Could this be done with using sub-interface on one FTD instead of multiple containers?
01-28-2020 01:24 PM
Multi-instance, multi-VRF and separate zones are all ways to address the SDA fusion firewall needs. The last one is certainly easiest to implement and can be done via separate physical interfaces or subinterfaces.
01-28-2020 06:38 PM
Okay. That response created more questions. hahaha....
1- Can FTD do multi-VRF? I wasn't aware of this?
2- Will zone create seperate routing tables? Is seperate routing table a requirement for SDA fusion? Hmm.....
Thanks again Marvin
01-29-2020 08:41 AM
There's no VRF support as of the current release 6.5.0.2. We might see it in 6.6.
Creating zones won't create separate routing tables.
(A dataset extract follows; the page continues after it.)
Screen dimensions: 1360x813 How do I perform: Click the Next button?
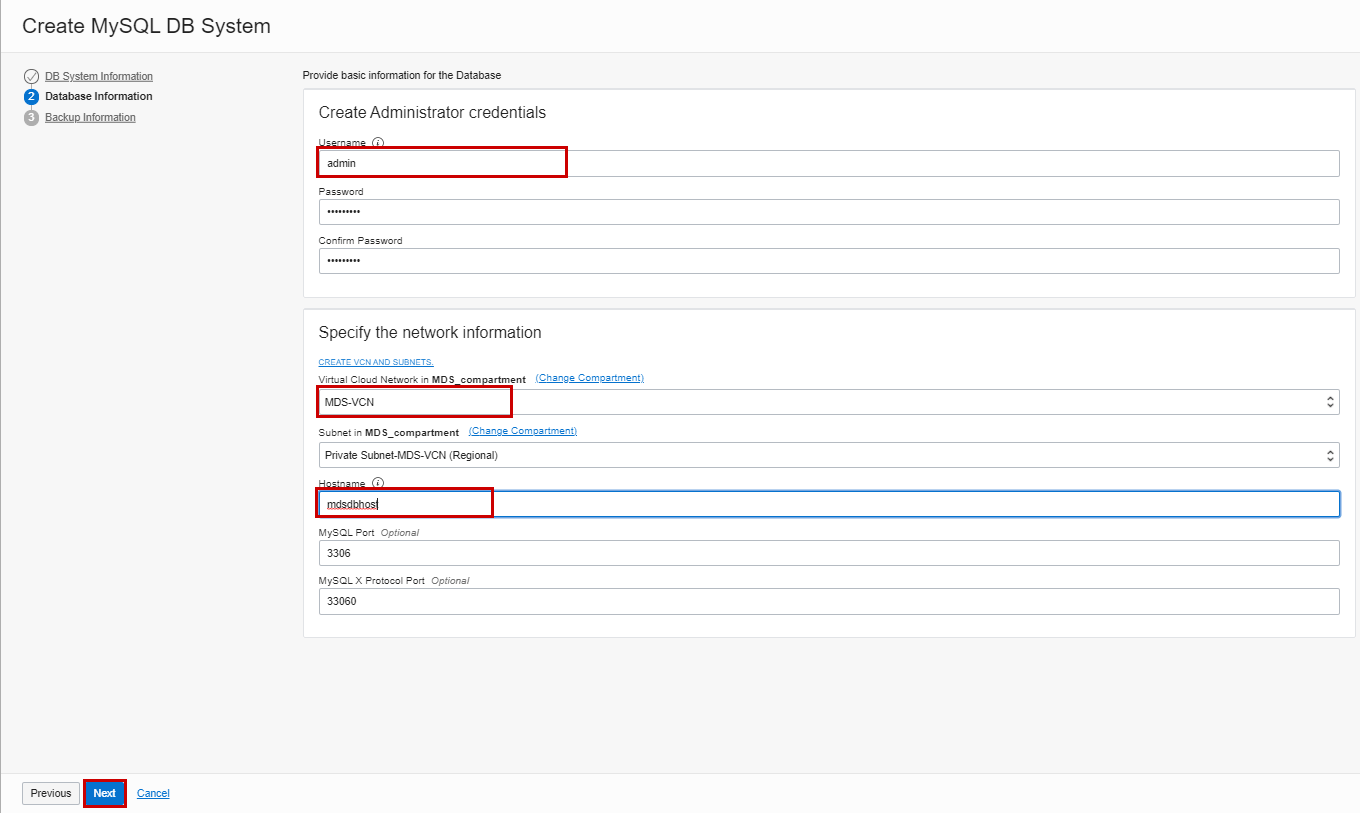point(104,792)
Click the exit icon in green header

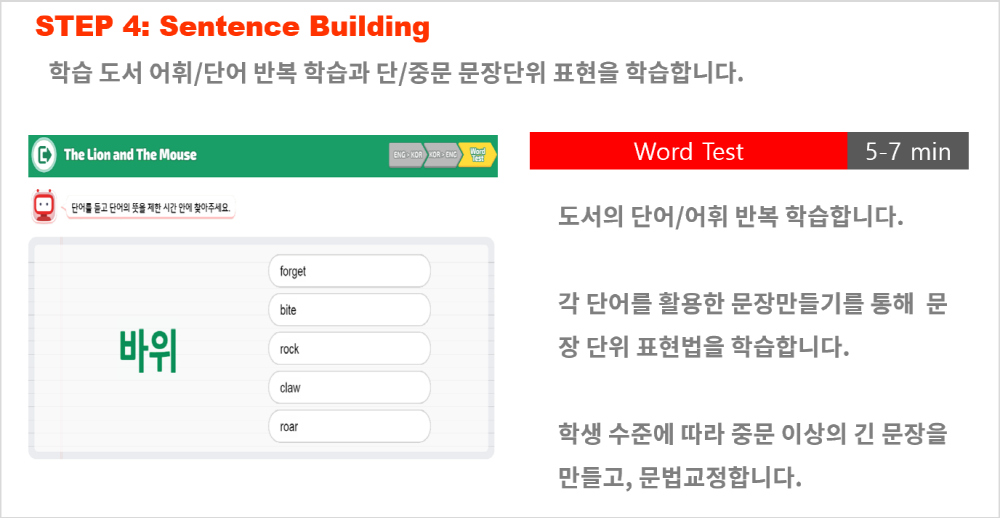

Whether or not you need that depends in part on your VN design in SDA. In any case you need to build the inter-VN policy (if any such is required ) and VN(s)-to-rest-of-the-world policies manually in the firewall. Generally you will need some ACLs with SGTs (VN-facing) and some more traditional 5-tuple ACLs (outside world facing).
I just confirmed the above at Cisco Live Barcelona this week.
Discover and save your favorite ideas. Come back to expert answers, step-by-step guides, recent topics, and more.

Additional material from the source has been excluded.